For organizations starting DMARC progression now, in November 2023, the realistic timeline targets are: p=none and aggregate report monitoring by end of November 2023. p=quarantine at 10% by early January 2024. p=quarantine at 100% by February 2024 to meet the bulk sender requirements. p=reject progression through 2024.
For organizations already at p=reject, the work is monitoring and remediating new senders as they emerge. The DMARC reports are the ongoing health check on the domain’s authentication posture.
What we are doing with customers
Our customer-facing process for DMARC progression mirrors the phases above with some specific operational practices.
We use a DMARC report consumer (we currently work with dmarcian for most customers) to make the aggregate reports digestible.

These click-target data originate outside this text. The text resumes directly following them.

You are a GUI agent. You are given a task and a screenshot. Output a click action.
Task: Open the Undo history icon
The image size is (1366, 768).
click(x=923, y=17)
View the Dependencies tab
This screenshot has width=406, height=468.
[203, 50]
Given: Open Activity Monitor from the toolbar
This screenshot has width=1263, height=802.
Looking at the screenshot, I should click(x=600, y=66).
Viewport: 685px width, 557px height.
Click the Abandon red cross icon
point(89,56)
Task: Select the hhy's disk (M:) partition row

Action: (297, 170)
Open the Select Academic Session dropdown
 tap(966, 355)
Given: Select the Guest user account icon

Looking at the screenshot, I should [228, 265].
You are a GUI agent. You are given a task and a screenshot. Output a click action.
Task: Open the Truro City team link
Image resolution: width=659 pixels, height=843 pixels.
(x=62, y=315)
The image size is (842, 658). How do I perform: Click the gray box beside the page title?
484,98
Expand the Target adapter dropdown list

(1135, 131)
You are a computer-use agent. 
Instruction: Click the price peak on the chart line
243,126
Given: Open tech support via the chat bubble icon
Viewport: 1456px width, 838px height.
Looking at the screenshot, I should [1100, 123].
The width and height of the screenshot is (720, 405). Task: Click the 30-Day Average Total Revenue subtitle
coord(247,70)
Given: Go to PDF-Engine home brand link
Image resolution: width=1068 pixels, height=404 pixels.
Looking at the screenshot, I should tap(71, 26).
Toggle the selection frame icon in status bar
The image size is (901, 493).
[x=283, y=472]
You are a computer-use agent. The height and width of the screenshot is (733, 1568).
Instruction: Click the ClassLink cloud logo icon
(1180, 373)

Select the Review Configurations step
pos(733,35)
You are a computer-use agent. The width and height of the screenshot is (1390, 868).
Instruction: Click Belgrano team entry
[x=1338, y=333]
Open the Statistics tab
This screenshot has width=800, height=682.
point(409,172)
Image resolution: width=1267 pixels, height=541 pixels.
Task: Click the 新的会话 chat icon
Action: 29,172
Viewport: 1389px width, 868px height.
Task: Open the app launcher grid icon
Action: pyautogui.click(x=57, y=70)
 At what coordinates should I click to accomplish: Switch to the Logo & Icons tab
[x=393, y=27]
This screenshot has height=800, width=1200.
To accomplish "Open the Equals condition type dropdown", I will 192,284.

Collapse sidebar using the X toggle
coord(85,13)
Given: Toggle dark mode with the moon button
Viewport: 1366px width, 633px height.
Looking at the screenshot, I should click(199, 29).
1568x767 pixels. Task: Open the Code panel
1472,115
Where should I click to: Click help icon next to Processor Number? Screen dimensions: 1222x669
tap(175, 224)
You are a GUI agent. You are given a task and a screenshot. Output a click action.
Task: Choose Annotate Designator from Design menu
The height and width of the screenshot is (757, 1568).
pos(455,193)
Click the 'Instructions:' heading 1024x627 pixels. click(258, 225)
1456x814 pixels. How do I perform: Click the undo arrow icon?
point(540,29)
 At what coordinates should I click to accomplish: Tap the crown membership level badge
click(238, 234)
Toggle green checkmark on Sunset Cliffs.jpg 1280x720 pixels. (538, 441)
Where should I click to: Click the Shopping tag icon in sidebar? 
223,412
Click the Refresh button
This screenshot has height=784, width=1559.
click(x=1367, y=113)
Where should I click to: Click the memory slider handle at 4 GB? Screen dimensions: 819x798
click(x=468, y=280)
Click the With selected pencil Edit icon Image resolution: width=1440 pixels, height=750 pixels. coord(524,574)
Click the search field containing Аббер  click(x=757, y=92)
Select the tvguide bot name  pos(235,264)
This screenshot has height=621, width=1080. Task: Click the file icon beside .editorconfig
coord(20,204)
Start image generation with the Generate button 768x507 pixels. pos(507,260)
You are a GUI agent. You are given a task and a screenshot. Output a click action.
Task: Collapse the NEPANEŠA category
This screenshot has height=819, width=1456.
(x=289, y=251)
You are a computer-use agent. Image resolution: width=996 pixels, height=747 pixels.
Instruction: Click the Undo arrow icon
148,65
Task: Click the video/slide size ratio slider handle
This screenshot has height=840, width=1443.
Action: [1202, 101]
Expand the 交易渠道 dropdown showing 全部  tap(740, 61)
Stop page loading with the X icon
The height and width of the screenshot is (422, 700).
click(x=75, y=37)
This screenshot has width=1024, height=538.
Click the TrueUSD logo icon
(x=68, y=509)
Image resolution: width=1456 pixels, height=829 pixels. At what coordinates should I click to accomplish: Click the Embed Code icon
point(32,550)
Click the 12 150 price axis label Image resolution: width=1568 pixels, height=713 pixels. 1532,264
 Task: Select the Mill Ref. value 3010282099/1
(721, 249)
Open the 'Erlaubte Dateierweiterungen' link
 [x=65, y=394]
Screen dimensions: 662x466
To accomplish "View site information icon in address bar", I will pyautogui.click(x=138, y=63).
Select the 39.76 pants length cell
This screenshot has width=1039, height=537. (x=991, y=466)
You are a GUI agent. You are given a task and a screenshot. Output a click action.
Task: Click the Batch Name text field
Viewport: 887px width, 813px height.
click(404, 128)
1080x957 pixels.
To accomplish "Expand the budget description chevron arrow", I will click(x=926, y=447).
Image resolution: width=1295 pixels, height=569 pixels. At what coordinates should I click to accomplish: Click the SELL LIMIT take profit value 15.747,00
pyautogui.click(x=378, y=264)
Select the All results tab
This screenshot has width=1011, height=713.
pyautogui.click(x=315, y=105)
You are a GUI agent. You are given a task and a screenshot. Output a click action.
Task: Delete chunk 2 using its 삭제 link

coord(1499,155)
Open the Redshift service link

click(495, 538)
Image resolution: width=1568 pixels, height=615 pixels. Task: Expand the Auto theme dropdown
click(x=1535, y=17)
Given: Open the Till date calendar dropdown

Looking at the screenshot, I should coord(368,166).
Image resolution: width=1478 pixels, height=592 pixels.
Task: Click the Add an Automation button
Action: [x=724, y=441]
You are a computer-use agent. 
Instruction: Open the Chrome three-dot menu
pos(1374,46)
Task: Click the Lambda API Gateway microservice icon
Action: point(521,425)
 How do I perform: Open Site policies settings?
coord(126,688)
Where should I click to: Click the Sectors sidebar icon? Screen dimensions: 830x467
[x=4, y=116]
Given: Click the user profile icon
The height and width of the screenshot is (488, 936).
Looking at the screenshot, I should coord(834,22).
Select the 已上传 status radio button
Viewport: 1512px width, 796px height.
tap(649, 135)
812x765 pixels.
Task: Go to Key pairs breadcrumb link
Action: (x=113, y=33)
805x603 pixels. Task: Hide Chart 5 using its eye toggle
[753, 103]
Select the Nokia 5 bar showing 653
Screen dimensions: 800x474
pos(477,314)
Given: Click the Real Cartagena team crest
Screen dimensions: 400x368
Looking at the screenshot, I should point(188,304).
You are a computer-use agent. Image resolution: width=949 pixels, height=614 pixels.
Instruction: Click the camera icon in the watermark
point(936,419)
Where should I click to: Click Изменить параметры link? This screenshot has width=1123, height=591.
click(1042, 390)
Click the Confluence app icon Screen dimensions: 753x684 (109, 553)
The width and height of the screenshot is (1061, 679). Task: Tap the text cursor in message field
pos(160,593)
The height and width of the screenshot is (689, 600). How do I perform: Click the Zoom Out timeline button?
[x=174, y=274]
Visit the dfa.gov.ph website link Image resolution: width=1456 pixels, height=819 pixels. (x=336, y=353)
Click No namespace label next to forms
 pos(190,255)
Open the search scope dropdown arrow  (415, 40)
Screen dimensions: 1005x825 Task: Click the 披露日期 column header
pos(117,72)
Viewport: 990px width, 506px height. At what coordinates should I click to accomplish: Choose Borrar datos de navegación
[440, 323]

Raw XML reports are unreadable at volume; the dashboard view is necessary.
We schedule weekly check-ins during active progression phases. The report data and customer-reported impacts are reviewed weekly. Decisions about whether to advance to the next phase or hold at the current phase are made based on data.
We document every alignment decision. When a customer has a third-party sender that is hard to align (vendor sends with their own DKIM domain that does not match the customer’s), the decision about whether to push for alignment, accept the alignment failure, or change vendors is documented with reasoning.
We coordinate with the customer’s IT and marketing teams. The DMARC progression affects systems owned by different teams. Without coordination, one team’s changes break another team’s authentication setup.
We train customer teams to read aggregate reports themselves. The eventual goal is the customer maintaining their own DMARC compliance without our involvement. Our job is to set the foundation and teach the customer to maintain it.
The eight-month progression is the conservative path. The pressure from the 2024 enforcement deadlines is pushing faster timelines. Customers who started in October are realistically targeting p=quarantine by February and p=reject by mid-2024. Customers who start now have less margin. Either way, the progression is the work; the destination is straightforward.